Information given Start Marker

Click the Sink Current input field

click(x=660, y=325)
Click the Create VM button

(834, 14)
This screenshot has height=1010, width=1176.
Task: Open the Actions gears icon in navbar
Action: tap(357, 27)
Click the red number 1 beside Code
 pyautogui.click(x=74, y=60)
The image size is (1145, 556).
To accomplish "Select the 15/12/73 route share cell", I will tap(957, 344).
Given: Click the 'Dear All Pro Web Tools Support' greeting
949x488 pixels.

Information given End Marker
Information given Start Marker

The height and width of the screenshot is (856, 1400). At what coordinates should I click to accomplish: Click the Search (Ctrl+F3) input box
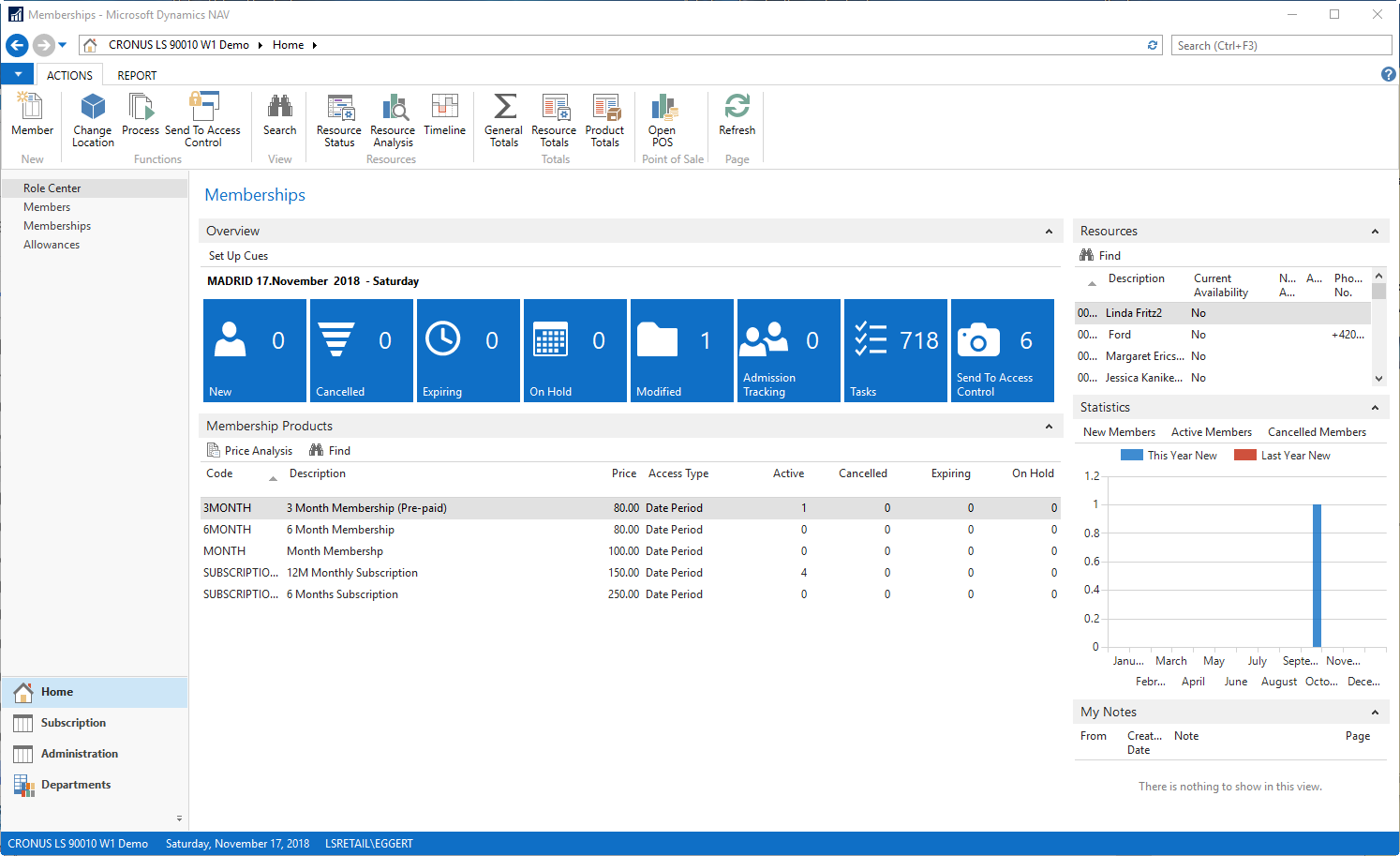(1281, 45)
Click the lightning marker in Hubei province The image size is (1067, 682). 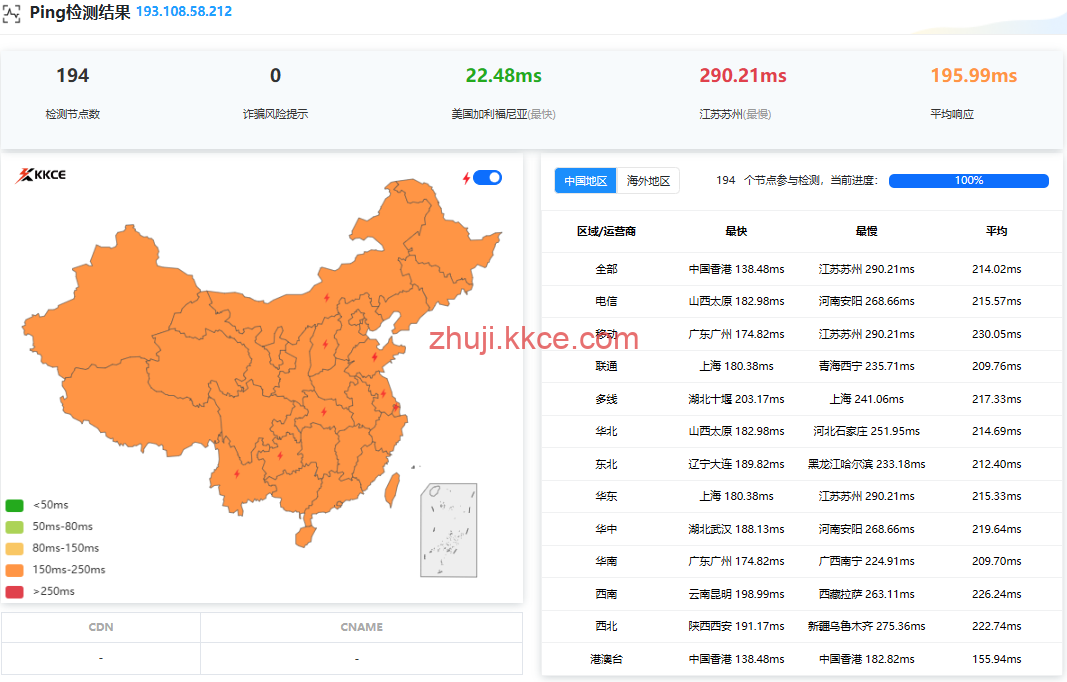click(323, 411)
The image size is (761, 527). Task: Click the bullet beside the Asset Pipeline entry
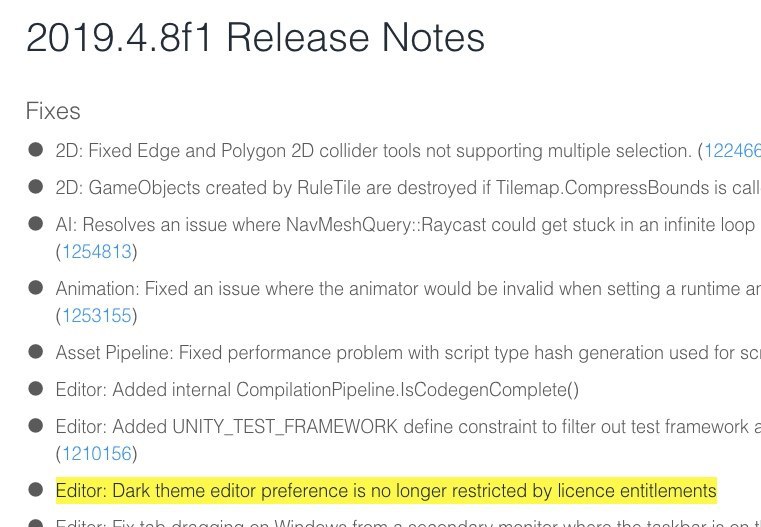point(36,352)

Information given End Marker
Information given Start Marker

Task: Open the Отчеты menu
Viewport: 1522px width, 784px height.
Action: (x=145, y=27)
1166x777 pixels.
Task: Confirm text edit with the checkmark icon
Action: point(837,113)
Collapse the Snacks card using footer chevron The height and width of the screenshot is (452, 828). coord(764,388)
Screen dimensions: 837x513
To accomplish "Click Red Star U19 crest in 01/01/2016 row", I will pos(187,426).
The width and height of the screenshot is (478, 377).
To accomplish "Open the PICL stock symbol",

Information given End Marker

Above are the records; print exactly the lines from the line with "Viewport: 1522px width, 784px height." to the line with "the PICL stock", including both, and nothing else.

Viewport: 1522px width, 784px height.
Action: (x=145, y=27)
1166x777 pixels.
Task: Confirm text edit with the checkmark icon
Action: point(837,113)
Collapse the Snacks card using footer chevron The height and width of the screenshot is (452, 828). coord(764,388)
Screen dimensions: 837x513
To accomplish "Click Red Star U19 crest in 01/01/2016 row", I will pos(187,426).
The width and height of the screenshot is (478, 377).
To accomplish "Open the PICL stock symbol",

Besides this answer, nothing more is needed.